Vogliono mostrare con urgenza che i danni causati dal disboscamento, dall’estrazione mineraria, dalla costruzione di centrali elettriche, dalle strade e dalla costruzione di porti lungo la costa e alle foci dei fiumi – in breve espressioni del capitalismo globale che si traducono nella distruzione delle risorse naturali – influiscono su ciò che accade in cima alla montagna. Una volta che le cime bianche sono ora marroni e nude, i laghi sono inariditi e gli alberi e la vegetazione vitali per loro sono inariditi.

“La grande cosa nello sviluppo costiero in questa zona sono i” mega-progetti”, in particolare la vasta espansione delle strutture portuali e delle relative infrastrutture estese per collegare nuovi porti all’estrazione su larga scala di carbone e metalli e impianti industriali come le fonderie di alluminio”, afferma Ereira.
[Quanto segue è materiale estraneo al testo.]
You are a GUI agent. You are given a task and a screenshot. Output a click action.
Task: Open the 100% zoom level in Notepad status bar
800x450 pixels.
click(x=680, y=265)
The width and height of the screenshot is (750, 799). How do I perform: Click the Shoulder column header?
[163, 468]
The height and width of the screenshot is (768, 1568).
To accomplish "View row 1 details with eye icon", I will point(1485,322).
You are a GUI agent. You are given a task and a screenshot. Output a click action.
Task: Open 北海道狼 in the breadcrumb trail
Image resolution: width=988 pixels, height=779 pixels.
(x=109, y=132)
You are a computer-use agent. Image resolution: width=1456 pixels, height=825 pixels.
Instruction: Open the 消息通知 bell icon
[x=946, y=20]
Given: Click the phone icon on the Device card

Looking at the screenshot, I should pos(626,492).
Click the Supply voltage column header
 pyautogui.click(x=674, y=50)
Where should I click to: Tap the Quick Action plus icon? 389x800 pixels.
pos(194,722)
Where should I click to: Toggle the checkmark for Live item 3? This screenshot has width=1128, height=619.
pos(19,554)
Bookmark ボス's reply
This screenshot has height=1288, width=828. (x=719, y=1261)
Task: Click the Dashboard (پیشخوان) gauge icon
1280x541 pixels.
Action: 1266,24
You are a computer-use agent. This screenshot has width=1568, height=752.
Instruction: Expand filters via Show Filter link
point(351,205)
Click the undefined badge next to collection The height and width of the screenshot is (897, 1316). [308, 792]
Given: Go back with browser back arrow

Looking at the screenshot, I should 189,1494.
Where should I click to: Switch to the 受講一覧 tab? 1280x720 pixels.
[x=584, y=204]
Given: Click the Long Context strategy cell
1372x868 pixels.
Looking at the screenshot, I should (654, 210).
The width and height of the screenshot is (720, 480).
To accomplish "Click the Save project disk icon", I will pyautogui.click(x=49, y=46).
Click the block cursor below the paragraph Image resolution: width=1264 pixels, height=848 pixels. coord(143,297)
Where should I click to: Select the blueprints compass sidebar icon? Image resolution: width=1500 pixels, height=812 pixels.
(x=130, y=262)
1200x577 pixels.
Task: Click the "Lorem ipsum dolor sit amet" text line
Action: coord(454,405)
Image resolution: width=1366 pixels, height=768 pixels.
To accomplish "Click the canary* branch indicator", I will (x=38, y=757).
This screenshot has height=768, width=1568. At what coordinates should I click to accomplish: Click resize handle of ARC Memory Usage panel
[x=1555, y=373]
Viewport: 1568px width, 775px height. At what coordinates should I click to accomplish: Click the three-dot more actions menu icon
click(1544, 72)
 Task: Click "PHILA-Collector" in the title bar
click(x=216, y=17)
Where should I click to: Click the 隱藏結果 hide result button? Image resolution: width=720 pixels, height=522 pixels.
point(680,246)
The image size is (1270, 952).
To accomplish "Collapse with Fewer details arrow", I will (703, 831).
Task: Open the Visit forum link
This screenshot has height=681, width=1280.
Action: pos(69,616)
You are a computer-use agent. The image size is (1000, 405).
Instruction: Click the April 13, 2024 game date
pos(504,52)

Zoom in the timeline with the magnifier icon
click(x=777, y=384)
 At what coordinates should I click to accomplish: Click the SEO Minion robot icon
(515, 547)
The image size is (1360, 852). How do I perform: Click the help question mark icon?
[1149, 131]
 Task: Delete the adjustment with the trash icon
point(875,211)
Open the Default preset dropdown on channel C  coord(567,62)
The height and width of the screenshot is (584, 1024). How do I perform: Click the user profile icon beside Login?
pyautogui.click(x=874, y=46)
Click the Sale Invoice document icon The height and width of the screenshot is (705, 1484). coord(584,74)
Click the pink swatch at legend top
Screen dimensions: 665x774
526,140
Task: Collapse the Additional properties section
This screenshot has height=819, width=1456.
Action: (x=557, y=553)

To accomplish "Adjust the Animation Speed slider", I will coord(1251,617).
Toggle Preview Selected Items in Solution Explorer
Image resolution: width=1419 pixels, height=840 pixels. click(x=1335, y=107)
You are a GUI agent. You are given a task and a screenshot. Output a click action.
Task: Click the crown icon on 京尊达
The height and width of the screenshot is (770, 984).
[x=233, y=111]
In una scena struggente del film, il filmato della CNN del settembre 2006 mostra i Kogi camminare per chilometri per protestare contro il drenaggio delle lagune per far posto alla costruzione di Puerta Brisa, un porto per sostenere l’industria mineraria colombiana.

Ciò che accade all’estuario del fiume influenza ciò che accade alla fonte, dicono, più e più volte. “I Kogi credono che l’estuario fornisca evaporazione che si deposita alla sorgente del fiume. Quindi se asciughi l’estuario asciughi l’intera sorgente del fiume”, dice Ereira.

Nel film, le opinioni del Kogi sono supportate da uno specialista nel restauro degli ecosistemi, un professore di zoologia e un leader mondiale nella biologia marina. “Lungo questo tratto di costa, hai un microcosmo per ciò che sta accadendo nei Caraibi e anche nel resto del pianeta”, dice quest’ultimo, Alex Rogers, dell’Università di Oxford, davanti alla telecamera. “La loro opinione che tutte queste attività stanno avendo un impatto su scala più ampia è abbastanza giusta.”

Non è tutto destino e oscurità: i Kogi concludono il film con un messaggio di speranza: non abbandonate le vostre vite, dicono, proteggete solo i fiumi. Ma come farlo? Un modo per andare avanti è coinvolgere i Kogi (e altre comunità indigene che hanno una comprensione degli impatti ambientali) nei piani di valutazione ambientale. Il Tairona Heritage Trust è stato anche istituito per sostenere i progetti proposti dal Mamas. Ma Ereira sottolinea: “Le Mamme sono molto chiare su come dovremmo prendere atto di ciò che dicono. Ascolta attentamente, pensa, prendi le nostre decisioni. Non vogliono dirci cosa fare.”

” Spero che la gente comune si allontani dal film sentendosi in grado di esprimere ciò che già sa, ovvero che il pianeta è vivo e sente ciò che gli facciamo”, dice.

“Chiunque sia un giardiniere in questo paese ha già un rapporto Kogi con la terra, ma non hanno necessariamente un linguaggio per esprimerlo. Hanno una relazione empatica con la terra e ciò che cresce su di essa, e quell’empatia è ciò su cui abbiamo costruito.”

Per maggiori informazioni visita il sito web di Aluna film.